What is asked:
Turn every line of the records below into a numbered list, leaving out the blank lines.

============

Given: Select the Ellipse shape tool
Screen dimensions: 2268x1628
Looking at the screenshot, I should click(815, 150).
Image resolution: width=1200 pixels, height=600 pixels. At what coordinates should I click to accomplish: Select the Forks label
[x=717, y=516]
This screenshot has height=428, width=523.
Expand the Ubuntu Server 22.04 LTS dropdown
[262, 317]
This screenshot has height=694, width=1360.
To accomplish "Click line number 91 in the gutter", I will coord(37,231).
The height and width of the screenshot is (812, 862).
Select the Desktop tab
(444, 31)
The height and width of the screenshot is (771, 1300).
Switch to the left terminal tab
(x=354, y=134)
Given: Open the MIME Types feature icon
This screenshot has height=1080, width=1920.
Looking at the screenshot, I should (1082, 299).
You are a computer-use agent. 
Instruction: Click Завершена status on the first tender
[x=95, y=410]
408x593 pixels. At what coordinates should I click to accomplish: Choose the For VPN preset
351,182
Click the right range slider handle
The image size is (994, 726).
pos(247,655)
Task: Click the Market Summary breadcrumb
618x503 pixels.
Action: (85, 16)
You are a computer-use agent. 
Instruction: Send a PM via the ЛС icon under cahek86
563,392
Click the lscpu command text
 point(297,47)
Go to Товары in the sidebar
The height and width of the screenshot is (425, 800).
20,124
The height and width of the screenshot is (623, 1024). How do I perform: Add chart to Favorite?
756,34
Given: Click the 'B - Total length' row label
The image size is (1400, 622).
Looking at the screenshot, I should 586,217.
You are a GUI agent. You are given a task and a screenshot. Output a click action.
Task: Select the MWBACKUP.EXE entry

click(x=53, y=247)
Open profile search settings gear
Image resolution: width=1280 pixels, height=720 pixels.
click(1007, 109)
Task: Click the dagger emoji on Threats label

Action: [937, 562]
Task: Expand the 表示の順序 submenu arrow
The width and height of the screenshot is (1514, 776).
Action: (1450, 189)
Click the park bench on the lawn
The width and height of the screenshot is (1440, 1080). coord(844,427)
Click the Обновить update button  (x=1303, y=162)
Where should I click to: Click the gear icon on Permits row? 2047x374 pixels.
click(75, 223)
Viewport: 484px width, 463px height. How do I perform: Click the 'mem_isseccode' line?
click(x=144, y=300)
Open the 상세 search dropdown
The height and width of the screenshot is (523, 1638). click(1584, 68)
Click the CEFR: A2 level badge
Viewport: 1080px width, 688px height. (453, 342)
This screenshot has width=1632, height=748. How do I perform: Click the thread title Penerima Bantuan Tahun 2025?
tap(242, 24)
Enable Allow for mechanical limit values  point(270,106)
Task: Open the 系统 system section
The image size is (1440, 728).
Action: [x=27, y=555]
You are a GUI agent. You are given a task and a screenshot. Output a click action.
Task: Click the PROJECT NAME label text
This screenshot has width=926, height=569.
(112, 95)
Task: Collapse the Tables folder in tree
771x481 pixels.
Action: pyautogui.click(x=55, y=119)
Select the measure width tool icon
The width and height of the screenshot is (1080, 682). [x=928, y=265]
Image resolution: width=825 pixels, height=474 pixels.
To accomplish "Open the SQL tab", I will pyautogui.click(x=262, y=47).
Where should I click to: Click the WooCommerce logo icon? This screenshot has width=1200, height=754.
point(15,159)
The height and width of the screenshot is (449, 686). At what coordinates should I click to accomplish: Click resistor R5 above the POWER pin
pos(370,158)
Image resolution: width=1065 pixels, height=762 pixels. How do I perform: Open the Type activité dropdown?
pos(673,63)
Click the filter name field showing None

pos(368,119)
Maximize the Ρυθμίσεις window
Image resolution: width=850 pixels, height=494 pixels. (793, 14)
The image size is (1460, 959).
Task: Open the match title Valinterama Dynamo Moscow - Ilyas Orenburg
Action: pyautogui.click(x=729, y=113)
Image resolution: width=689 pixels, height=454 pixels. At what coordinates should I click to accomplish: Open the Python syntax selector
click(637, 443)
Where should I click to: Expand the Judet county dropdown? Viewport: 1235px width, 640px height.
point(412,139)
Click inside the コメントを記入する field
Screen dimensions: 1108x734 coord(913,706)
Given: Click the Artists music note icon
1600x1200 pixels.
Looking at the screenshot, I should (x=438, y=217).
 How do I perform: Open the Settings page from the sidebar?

============

Answer for the task:
1. Given: Select the Ellipse shape tool
2. Screen dimensions: 2268x1628
3. Looking at the screenshot, I should click(815, 150).
4. Image resolution: width=1200 pixels, height=600 pixels. At what coordinates should I click to accomplish: Select the Forks label
5. [x=717, y=516]
6. This screenshot has height=428, width=523.
7. Expand the Ubuntu Server 22.04 LTS dropdown
8. [262, 317]
9. This screenshot has height=694, width=1360.
10. To accomplish "Click line number 91 in the gutter", I will coord(37,231).
11. The height and width of the screenshot is (812, 862).
12. Select the Desktop tab
13. (444, 31)
14. The height and width of the screenshot is (771, 1300).
15. Switch to the left terminal tab
16. (x=354, y=134)
17. Given: Open the MIME Types feature icon
18. This screenshot has height=1080, width=1920.
19. Looking at the screenshot, I should (1082, 299).
20. You are a computer-use agent. 
21. Instruction: Click Завершена status on the first tender
22. [x=95, y=410]
23. 408x593 pixels. At what coordinates should I click to accomplish: Choose the For VPN preset
24. 351,182
25. Click the right range slider handle
26. The image size is (994, 726).
27. pos(247,655)
28. Task: Click the Market Summary breadcrumb
29. 618x503 pixels.
30. Action: (85, 16)
31. You are a computer-use agent. 
32. Instruction: Send a PM via the ЛС icon under cahek86
33. 563,392
34. Click the lscpu command text
35.  point(297,47)
36. Go to Товары in the sidebar
37. The height and width of the screenshot is (425, 800).
38. 20,124
39. The height and width of the screenshot is (623, 1024). How do I perform: Add chart to Favorite?
40. 756,34
41. Given: Click the 'B - Total length' row label
42. The image size is (1400, 622).
43. Looking at the screenshot, I should 586,217.
44. You are a GUI agent. You are given a task and a screenshot. Output a click action.
45. Task: Select the MWBACKUP.EXE entry
46. click(x=53, y=247)
47. Open profile search settings gear
48. Image resolution: width=1280 pixels, height=720 pixels.
49. click(1007, 109)
50. Task: Click the dagger emoji on Threats label
51. Action: [937, 562]
52. Task: Expand the 表示の順序 submenu arrow
53. The width and height of the screenshot is (1514, 776).
54. Action: (1450, 189)
55. Click the park bench on the lawn
56. The width and height of the screenshot is (1440, 1080). coord(844,427)
57. Click the Обновить update button  (x=1303, y=162)
58. Where should I click to: Click the gear icon on Permits row? 2047x374 pixels.
59. click(75, 223)
60. Viewport: 484px width, 463px height. How do I perform: Click the 'mem_isseccode' line?
61. click(x=144, y=300)
62. Open the 상세 search dropdown
63. The height and width of the screenshot is (523, 1638). click(1584, 68)
64. Click the CEFR: A2 level badge
65. Viewport: 1080px width, 688px height. (453, 342)
66. This screenshot has width=1632, height=748. How do I perform: Click the thread title Penerima Bantuan Tahun 2025?
67. tap(242, 24)
68. Enable Allow for mechanical limit values  point(270,106)
69. Task: Open the 系统 system section
70. The image size is (1440, 728).
71. Action: [x=27, y=555]
72. You are a GUI agent. You are given a task and a screenshot. Output a click action.
73. Task: Click the PROJECT NAME label text
74. This screenshot has width=926, height=569.
75. (112, 95)
76. Task: Collapse the Tables folder in tree
77. 771x481 pixels.
78. Action: pyautogui.click(x=55, y=119)
79. Select the measure width tool icon
80. The width and height of the screenshot is (1080, 682). [x=928, y=265]
81. Image resolution: width=825 pixels, height=474 pixels.
82. To accomplish "Open the SQL tab", I will pyautogui.click(x=262, y=47).
83. Where should I click to: Click the WooCommerce logo icon? This screenshot has width=1200, height=754.
84. point(15,159)
85. The height and width of the screenshot is (449, 686). At what coordinates should I click to accomplish: Click resistor R5 above the POWER pin
86. pos(370,158)
87. Image resolution: width=1065 pixels, height=762 pixels. How do I perform: Open the Type activité dropdown?
88. pos(673,63)
89. Click the filter name field showing None
90. pos(368,119)
91. Maximize the Ρυθμίσεις window
92. Image resolution: width=850 pixels, height=494 pixels. (793, 14)
93. The image size is (1460, 959).
94. Task: Open the match title Valinterama Dynamo Moscow - Ilyas Orenburg
95. Action: pyautogui.click(x=729, y=113)
96. Image resolution: width=689 pixels, height=454 pixels. At what coordinates should I click to accomplish: Open the Python syntax selector
97. click(637, 443)
98. Where should I click to: Expand the Judet county dropdown? Viewport: 1235px width, 640px height.
99. point(412,139)
100. Click inside the コメントを記入する field
101. Screen dimensions: 1108x734 coord(913,706)
102. Given: Click the Artists music note icon
103. 1600x1200 pixels.
104. Looking at the screenshot, I should (x=438, y=217).
105.  How do I perform: Open the Settings page from the sidebar?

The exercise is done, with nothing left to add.